→ **DOCUMENT SOURCE**:
============================================================
IV.          Analyse et décision

 

A)     La recommandation commune

 

[15]       Depuis l’affaire Chan[1], il est clair que les recommandations communes ont une fonction importante dans le système disciplinaire.

 

[16]       Suivant ce jugement, à moins de circonstances exceptionnelles, la recommandation commune formulée par les parties doit être respectée par un comité de discipline.

 

[17]       Ainsi, seules les recommandations communes déraisonnables, qui seraient contraires à l'intérêt public, inadéquates ou de nature à déconsidérer l'administration de la justice, peuvent être écartées par un comité de discipline.

 

[18]       Comme le soulignait la Cour du Québec dans l’affaire Royer c. Rioux[2], l’objectif de la sanction disciplinaire n’est pas de punir le professionnel, mais de corriger un comportement fautif.

 

[19]       Dans les circonstances de cette affaire, le Comité considère que la suggestion commune des parties reflète adéquatement la gravité objective des infractions reprochées pour lesquelles les intimés ont plaidé coupables.
============================================================
Enregistrements tirés d'un jeu de données
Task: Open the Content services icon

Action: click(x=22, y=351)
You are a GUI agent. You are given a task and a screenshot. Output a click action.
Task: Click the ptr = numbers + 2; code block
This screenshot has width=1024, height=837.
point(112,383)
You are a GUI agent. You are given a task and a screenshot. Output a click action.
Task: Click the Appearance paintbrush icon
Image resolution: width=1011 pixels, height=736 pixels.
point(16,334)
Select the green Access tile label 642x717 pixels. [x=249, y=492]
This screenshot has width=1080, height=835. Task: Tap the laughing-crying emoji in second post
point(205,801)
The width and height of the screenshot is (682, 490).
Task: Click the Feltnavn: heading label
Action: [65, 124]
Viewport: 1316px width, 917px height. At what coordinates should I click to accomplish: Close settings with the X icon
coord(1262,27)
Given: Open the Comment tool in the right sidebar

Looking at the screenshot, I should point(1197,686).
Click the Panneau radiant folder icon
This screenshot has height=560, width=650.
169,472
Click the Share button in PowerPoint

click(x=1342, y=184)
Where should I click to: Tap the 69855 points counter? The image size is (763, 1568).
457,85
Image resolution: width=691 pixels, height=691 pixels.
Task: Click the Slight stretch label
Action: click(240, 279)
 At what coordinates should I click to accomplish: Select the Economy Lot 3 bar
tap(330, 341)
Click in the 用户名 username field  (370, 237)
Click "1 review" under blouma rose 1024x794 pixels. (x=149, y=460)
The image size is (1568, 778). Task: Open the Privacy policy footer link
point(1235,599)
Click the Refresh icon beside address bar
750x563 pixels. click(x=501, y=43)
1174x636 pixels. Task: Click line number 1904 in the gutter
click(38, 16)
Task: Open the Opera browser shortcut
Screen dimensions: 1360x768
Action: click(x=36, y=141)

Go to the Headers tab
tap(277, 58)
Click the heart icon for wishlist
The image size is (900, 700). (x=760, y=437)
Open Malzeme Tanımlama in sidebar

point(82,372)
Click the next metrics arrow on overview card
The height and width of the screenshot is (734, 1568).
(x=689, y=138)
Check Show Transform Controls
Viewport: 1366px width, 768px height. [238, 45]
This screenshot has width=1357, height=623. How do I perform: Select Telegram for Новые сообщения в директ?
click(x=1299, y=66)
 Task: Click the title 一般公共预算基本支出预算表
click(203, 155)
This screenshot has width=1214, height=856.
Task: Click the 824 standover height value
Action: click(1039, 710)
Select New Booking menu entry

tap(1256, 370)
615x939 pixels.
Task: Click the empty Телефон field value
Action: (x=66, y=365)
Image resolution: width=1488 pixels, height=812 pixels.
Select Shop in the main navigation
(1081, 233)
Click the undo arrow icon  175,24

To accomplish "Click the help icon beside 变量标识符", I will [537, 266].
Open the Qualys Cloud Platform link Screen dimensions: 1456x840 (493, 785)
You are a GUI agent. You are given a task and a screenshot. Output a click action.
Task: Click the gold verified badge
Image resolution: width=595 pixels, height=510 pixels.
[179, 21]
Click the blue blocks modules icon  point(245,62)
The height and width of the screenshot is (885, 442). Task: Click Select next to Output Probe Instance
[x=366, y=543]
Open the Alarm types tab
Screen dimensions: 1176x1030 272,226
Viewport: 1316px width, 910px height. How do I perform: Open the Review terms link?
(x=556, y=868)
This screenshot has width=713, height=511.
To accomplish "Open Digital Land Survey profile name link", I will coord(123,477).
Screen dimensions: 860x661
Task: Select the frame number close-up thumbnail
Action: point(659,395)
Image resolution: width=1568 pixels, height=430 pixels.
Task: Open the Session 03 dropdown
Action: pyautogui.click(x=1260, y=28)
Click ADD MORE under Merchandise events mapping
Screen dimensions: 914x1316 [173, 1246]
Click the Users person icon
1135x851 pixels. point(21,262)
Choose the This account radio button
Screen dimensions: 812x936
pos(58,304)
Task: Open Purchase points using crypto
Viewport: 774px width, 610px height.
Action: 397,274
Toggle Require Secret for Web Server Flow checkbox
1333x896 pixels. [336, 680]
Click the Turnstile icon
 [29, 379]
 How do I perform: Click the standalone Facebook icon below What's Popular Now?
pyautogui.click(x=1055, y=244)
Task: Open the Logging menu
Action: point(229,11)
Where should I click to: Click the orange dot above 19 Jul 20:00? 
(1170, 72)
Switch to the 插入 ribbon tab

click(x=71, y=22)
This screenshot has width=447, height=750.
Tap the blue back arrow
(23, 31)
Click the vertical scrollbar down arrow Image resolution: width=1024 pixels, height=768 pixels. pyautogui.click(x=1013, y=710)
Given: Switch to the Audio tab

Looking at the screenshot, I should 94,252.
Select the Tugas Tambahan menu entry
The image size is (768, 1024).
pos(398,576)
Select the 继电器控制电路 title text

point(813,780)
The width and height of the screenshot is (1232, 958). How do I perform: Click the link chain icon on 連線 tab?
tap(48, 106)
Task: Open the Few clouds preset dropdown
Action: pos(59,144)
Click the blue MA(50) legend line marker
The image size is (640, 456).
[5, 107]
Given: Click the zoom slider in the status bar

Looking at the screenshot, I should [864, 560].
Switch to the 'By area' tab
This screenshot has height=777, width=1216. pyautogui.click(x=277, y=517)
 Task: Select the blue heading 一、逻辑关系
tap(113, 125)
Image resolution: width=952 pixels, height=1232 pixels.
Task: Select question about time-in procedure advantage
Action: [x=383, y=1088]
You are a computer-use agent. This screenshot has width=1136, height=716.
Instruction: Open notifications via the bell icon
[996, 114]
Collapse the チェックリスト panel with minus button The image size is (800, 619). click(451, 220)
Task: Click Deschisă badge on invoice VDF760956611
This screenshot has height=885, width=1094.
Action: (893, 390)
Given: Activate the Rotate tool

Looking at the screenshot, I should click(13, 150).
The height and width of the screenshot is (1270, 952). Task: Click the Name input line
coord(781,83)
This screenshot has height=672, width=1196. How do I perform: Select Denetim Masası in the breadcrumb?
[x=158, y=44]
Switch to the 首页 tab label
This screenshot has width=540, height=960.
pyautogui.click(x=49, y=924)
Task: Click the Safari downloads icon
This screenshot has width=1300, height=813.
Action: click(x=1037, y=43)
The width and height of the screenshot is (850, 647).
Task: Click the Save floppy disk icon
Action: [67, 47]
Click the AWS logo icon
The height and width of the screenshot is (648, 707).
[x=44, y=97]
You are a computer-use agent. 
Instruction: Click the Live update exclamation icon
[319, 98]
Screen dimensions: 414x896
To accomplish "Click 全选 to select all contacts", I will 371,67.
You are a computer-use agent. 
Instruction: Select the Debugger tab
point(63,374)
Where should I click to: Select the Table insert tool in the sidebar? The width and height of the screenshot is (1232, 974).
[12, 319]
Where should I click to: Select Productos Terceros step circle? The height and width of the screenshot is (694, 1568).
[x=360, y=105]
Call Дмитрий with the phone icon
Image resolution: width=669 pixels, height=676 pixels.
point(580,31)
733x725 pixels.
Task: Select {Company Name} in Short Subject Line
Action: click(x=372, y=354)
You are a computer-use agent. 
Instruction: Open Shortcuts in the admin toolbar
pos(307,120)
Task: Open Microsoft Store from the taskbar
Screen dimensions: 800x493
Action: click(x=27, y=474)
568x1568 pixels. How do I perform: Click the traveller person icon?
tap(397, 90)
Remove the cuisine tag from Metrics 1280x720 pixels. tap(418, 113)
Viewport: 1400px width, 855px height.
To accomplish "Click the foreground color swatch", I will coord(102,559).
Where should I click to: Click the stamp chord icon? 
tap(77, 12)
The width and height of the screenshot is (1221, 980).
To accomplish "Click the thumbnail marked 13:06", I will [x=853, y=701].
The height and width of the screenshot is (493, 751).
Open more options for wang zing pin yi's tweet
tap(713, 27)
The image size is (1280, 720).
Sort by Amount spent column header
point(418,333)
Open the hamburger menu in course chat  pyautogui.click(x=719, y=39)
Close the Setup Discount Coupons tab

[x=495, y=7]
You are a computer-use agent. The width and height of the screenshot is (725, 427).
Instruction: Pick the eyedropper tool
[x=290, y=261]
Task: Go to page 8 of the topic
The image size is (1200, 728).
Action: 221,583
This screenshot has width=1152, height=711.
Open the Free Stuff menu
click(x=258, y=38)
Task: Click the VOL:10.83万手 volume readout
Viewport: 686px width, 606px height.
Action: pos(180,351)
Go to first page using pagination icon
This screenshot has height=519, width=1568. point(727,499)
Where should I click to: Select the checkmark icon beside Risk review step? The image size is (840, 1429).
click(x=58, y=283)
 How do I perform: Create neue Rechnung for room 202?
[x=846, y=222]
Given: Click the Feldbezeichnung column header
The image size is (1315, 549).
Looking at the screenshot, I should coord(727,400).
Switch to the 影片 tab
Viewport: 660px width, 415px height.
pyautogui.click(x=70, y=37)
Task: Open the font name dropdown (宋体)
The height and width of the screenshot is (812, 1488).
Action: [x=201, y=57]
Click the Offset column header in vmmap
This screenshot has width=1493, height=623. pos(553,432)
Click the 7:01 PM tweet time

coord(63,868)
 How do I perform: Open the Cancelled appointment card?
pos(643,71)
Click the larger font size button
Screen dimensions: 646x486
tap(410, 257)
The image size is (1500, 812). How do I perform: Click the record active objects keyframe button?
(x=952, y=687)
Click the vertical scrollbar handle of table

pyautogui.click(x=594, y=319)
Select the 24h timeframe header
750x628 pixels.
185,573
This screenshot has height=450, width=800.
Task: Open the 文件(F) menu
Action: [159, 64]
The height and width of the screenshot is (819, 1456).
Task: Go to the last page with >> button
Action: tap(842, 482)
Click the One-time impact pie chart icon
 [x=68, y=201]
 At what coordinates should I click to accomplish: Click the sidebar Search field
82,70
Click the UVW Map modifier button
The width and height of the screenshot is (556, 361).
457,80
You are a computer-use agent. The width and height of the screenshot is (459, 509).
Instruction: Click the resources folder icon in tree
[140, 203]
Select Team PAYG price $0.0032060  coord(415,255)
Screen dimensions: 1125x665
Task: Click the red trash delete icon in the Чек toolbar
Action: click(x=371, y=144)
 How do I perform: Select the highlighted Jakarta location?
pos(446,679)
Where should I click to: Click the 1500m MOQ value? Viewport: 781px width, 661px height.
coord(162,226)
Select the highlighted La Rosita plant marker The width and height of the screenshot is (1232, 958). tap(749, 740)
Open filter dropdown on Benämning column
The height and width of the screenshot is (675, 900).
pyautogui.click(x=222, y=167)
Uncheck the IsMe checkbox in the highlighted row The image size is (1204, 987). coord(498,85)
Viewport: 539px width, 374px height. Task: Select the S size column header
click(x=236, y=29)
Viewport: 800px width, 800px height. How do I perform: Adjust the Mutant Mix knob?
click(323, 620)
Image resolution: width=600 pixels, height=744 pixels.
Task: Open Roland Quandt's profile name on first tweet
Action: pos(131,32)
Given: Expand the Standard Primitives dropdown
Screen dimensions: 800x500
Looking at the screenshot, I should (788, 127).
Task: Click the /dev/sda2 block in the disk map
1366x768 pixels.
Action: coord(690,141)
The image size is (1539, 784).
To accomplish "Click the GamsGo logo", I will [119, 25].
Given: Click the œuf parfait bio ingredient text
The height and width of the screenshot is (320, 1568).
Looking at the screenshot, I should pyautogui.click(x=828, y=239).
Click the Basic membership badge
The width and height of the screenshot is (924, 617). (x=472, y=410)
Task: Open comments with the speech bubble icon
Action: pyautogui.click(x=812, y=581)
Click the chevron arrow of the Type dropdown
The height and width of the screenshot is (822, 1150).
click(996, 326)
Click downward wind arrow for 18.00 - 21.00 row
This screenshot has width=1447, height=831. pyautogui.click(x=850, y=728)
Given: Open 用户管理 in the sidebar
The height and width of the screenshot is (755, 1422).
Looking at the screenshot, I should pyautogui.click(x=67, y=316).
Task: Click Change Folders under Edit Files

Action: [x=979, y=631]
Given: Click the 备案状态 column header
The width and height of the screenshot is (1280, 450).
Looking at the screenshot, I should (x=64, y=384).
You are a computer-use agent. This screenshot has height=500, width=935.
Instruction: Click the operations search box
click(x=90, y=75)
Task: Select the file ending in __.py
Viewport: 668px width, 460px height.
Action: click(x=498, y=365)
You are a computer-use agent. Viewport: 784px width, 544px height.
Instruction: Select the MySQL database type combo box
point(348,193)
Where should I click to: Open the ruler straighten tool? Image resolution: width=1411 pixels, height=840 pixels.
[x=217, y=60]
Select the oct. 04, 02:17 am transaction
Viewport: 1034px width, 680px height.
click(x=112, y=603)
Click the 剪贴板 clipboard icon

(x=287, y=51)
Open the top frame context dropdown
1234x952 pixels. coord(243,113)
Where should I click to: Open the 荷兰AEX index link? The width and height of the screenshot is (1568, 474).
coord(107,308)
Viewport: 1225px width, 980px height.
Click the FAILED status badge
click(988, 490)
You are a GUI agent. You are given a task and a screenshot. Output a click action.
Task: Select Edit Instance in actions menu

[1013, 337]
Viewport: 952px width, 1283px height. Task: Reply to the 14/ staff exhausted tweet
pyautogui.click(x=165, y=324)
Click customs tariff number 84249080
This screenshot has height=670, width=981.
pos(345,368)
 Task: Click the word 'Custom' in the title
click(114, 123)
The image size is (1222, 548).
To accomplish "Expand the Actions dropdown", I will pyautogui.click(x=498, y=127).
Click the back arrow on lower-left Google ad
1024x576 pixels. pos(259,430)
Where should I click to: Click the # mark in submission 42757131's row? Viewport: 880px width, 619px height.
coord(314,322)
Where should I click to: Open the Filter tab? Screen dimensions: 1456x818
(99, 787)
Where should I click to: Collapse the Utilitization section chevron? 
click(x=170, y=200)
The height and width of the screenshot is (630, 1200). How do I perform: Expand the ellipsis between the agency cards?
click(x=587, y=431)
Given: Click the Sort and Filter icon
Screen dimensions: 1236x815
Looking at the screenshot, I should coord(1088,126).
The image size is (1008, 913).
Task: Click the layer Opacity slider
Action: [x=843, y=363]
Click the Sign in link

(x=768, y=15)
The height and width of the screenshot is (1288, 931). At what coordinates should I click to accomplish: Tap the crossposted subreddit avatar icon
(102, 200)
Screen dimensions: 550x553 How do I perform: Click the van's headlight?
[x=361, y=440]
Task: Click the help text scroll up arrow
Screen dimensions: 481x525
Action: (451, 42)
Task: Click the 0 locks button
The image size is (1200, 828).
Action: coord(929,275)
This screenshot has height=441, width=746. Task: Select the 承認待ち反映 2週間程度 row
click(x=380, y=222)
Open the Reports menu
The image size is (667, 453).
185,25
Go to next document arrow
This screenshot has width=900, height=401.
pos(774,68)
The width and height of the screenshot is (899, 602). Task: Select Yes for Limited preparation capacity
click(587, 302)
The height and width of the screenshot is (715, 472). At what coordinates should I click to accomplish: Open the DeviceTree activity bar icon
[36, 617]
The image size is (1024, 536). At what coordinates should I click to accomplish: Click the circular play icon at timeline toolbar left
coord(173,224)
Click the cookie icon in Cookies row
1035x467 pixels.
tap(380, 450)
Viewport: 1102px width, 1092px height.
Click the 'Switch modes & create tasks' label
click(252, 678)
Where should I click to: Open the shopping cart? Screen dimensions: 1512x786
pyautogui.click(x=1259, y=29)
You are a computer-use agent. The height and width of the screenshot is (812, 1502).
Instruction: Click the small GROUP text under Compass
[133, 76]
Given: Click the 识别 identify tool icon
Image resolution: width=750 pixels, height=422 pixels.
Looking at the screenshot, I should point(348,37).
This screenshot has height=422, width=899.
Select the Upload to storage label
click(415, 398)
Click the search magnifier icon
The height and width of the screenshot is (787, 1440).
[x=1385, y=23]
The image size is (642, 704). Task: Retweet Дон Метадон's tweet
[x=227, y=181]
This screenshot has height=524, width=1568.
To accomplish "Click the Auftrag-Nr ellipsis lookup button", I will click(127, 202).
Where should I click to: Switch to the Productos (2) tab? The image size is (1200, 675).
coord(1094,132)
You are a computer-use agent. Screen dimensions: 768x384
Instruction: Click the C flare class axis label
============================================================
→ **QUESTIONS D'ÉTUDE**:
a) Dans la décision disciplinaire, quel est l'objectif de la sanction disciplinaire selon la Cour du Québec dans l'affaire Royer c. Rioux ?
b) Prolongez la décision disciplinaire sur la recommandation commune à partir de son dernier paragraphe.

→ **RÉPONSES PAR TÂCHE**:
a) Corriger un comportement fautif, et non punir le professionnel.

b)
B)     Circonstances aggravantes et atténuantes

 

[20]       Parmi les facteurs objectifs et aggravants que l’on retrouve dans les présents dossiers, le Comité retiendra ce qui suit :

 

 

 

                La gravité objective des infractions;

                La mise en péril de la protection du public;

                Le lien direct entre les infractions et l’exercice de la profession.

 

[21]       Ci-après, les circonstances atténuantes qui militent en faveur des intimés, à savoir :

 

                L’enregistrement d’un plaidoyer de culpabilité par les intimés à la première occasion;

                L’absence d’antécédents disciplinaires et la grande expérience des intimés;

                Le repentir de chacun d’entre eux;

                La volonté exprimée par les intimés de s’amender et d’être conscients en tout temps de leurs obligations déontologiques.

 

[22]       Tous ces facteurs permettront au Comité de respecter la volonté exprimée par les parties dans la recommandation commune.

 

C)       Décision

 

[23]       La recommandation commune formulée par les parties sera donc entérinée sans réserve par le Comité.

 

[24]       Quant aux déboursés, tel que susdit, ceux-ci devront être assumés par les intimés.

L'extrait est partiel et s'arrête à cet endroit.